Despite a lack of business at the moment, we are managing to keep ourselves busy. Since working on the water line shortly after we arrived in Belize and bought this property, Tom has remained in touch and become friends with Julio, the chairman of the village of 7 Miles. After working on the water line with Tom, Julio knows that Tom has his “gringo tools,” which make some repair tasks a whole lot easier. It came to Julio’s attention that many of the chairs at the government school in the village had, to put it mildly, seen better days. The chairs are ten years old, they’re wooden which makes them very susceptible to the climate here, and they’ve been used by children – enough said. Julio asked Tom if he could bring his DeWalt tools and some screws to the school to fix “a few” chairs.
Tom loaded his DeWalt tools and some screws into the little blue truck last Tuesday morning, and we left for the school. When we got there, we spoke briefly to the principal, and he said the older boys would bring out the chairs in need of attention. So the boys started bringing out chairs. And more chairs. And more chairs from another building. By the time they were done, we had 23 chairs lined up, some just needed a screw or two to fix a wiggle, some in pieces, and some missing pieces. Tom quickly realized he needed more than just the tools and some screws, so we put together a list and I drove back to the farm for scrap wood, the little generator, the DeWalt battery charger, extension cords, and some of the more high powered corded tools.
Tom and Julio took inventory while I was gone, and when I got back with the supplies we backed the truck up to a little palapa behind the school and went to work in the makeshift shop.

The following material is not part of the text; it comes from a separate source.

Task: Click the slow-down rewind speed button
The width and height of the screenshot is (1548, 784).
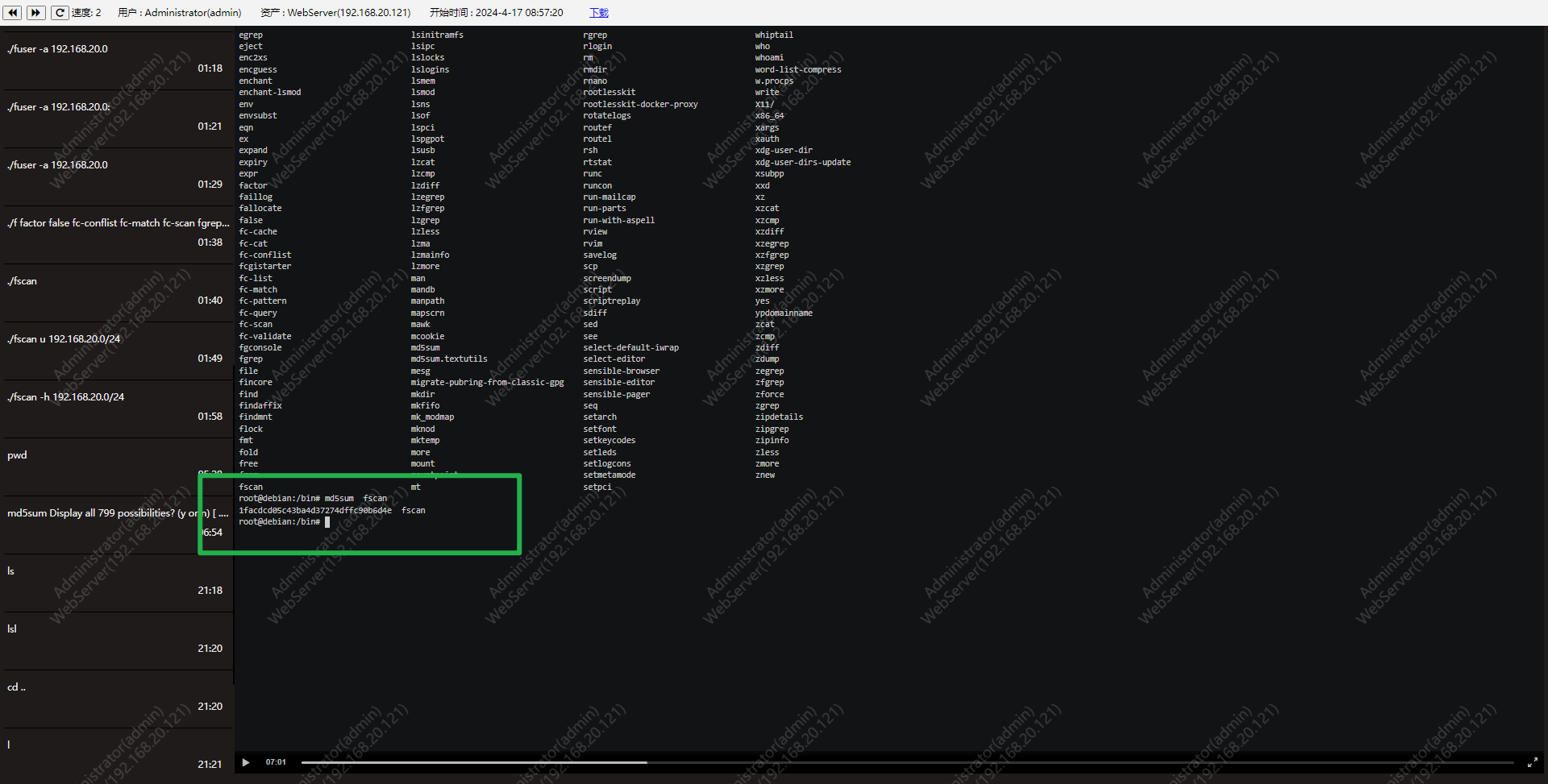Action: pos(13,12)
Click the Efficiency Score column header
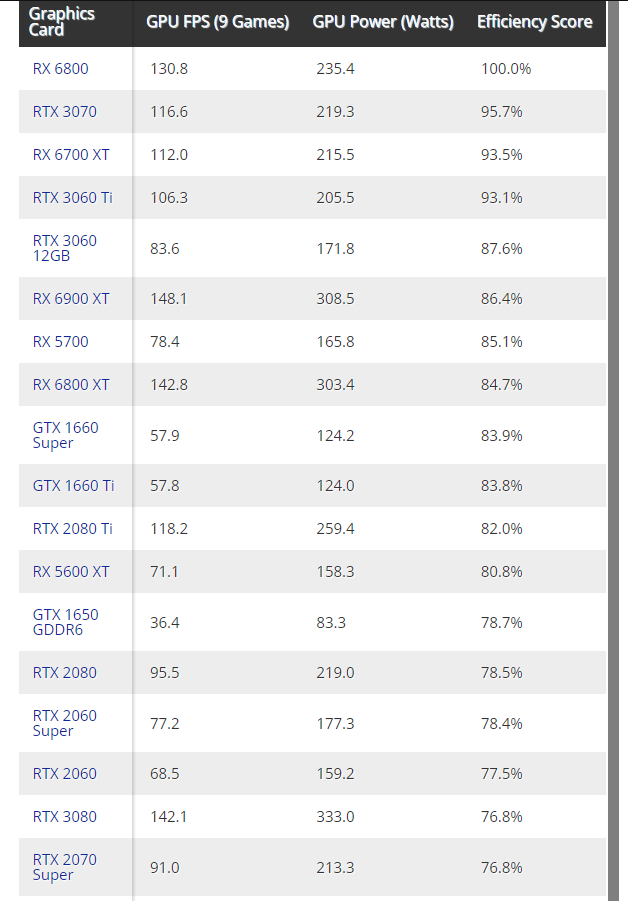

Some of the boys wanted to help, but only so many people can work on a chair at once, and Tom couldn’t cut pieces fast enough to keep everybody going, so Tom and Julio ended up with an audience of the boys who had carried the chairs out of the school. We think many of the chairs were the only chairs those boys had to sit on, so since their chairs were outside, they sat outside too rather than in the classroom.
We fixed most of the big chairs and broke for lunch, and didn’t get back to the school until after the kids had left for the day. The boys had taken their chairs back into the building, but had left all the broken little-kid chairs in the palapa. By this time it was after 4PM, so we loaded the chairs into the back of the pickup and brought them home so Tom could use all the tools in his shop to fix them.
Tom said he really felt like King Moonracer on the Island of Misfit Toys, fixing all the little misfit chairs. In the end, they all got new backs and enough screws to keep them from wobbling for the time being, and they went back in the truck and back to the school, ready to be used.